(Saved data entries)
^^^^
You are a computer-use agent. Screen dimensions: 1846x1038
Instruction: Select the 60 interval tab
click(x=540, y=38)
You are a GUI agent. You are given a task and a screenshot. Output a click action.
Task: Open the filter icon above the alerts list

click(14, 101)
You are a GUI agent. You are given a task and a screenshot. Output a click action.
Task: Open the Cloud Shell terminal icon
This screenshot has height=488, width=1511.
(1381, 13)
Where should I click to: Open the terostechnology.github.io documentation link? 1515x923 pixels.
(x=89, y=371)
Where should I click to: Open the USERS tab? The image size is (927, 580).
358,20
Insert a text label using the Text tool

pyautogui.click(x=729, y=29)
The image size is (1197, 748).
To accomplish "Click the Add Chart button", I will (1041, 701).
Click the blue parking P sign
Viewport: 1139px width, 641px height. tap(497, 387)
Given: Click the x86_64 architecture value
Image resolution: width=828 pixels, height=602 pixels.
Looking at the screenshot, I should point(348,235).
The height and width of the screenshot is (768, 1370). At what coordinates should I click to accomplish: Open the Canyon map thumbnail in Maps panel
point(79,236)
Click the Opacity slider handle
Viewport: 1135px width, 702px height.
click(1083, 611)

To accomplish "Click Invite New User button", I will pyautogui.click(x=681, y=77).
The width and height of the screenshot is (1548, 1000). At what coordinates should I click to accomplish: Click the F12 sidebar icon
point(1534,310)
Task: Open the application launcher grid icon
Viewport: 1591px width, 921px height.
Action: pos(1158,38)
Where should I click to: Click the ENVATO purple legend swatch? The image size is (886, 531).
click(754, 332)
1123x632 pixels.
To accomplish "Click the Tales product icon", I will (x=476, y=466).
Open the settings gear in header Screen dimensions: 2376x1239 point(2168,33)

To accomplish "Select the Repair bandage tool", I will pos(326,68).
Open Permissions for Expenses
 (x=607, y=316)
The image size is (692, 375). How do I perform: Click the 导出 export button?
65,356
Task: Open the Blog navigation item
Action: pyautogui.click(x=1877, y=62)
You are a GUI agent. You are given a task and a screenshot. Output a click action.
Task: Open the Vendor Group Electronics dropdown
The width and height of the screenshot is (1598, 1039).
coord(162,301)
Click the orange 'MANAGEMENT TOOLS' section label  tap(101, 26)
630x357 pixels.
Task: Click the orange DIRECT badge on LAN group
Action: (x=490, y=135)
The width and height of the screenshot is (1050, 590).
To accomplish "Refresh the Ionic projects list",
^^^^
- [Aim of the exercise]: Please set down, with no changes, the line that contains "The image size is (692, 375)." and all the lines after it until the entries end; write nothing besides them.

- [Exercise response]:
The image size is (692, 375). How do I perform: Click the 导出 export button?
65,356
Task: Open the Blog navigation item
Action: pyautogui.click(x=1877, y=62)
You are a GUI agent. You are given a task and a screenshot. Output a click action.
Task: Open the Vendor Group Electronics dropdown
The width and height of the screenshot is (1598, 1039).
coord(162,301)
Click the orange 'MANAGEMENT TOOLS' section label  tap(101, 26)
630x357 pixels.
Task: Click the orange DIRECT badge on LAN group
Action: (x=490, y=135)
The width and height of the screenshot is (1050, 590).
To accomplish "Refresh the Ionic projects list",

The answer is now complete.